Il membro del Consiglio direttivo Martins Kazaks ha dichiarato a CNBC che i tassi di interesse della BCE sono "relativamente vicini al tasso terminale" se l'inflazione continua a rimanere entro le aspettative della banca centrale.

"Attualmente, se si guarda alla dinamica dell'inflazione, siamo in gran parte all'interno dello scenario di base e, se lo scenario di base si mantiene, allora penso che siamo già relativamente vicini al tasso terminale", ha affermato Kazaks, che è anche governatore della banca centrale lettone, parlando con Silvia Amaro di CNBC in 'Europe Early Edition'.
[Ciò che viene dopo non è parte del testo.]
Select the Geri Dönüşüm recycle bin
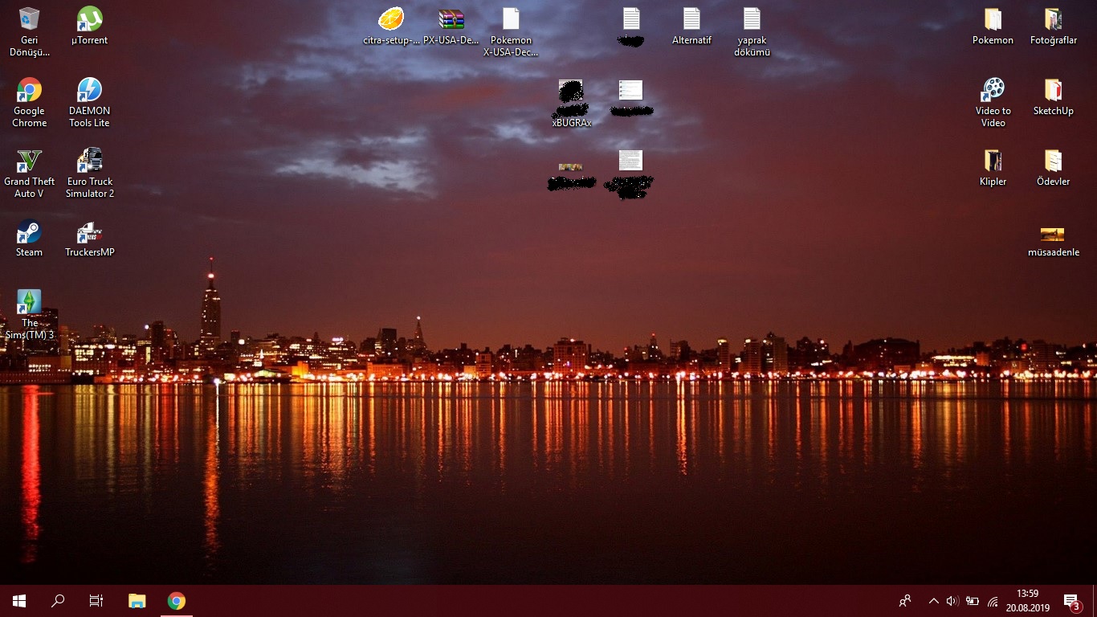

Il tasso terminale indica il punto in cui i tassi di interesse né ostacolano né stimolano eccessivamente la crescita economica, consentendo alla banca centrale di raggiungere il suo obiettivo di inflazione.

Il tasso di interesse principale della BCE sui depositi è attualmente pari al 2,25%, in seguito alla decisione unanime del consiglio direttivo di attuare una riduzione di 25 punti base ad aprile.

Kazaks ha inoltre indicato che le aspettative del mercato per un ulteriore taglio di 25 punti base alla prossima riunione di politica monetaria della BCE, il 5 giugno, sono "relativamente appropriate, a mio parere".

Questo punto di vista è in linea con le dichiarazioni rilasciate la scorsa settimana da Isabel Schnabel, membro del consiglio di amministrazione della BCE, che ha affermato: "L'azione appropriata è quella di mantenere i tassi di interesse vicini a quelli attuali, ovvero saldamente in territorio neutro".

Sebbene le banche d'investimento offrano prospettive leggermente diverse, con Goldman Sachs che prevede due tagli dei tassi quest'anno e JPMorgan che ne prevede uno, il sentimento generale all'interno della BCE punta a un approccio prudente nel percorso verso il raggiungimento dei suoi obiettivi di inflazione.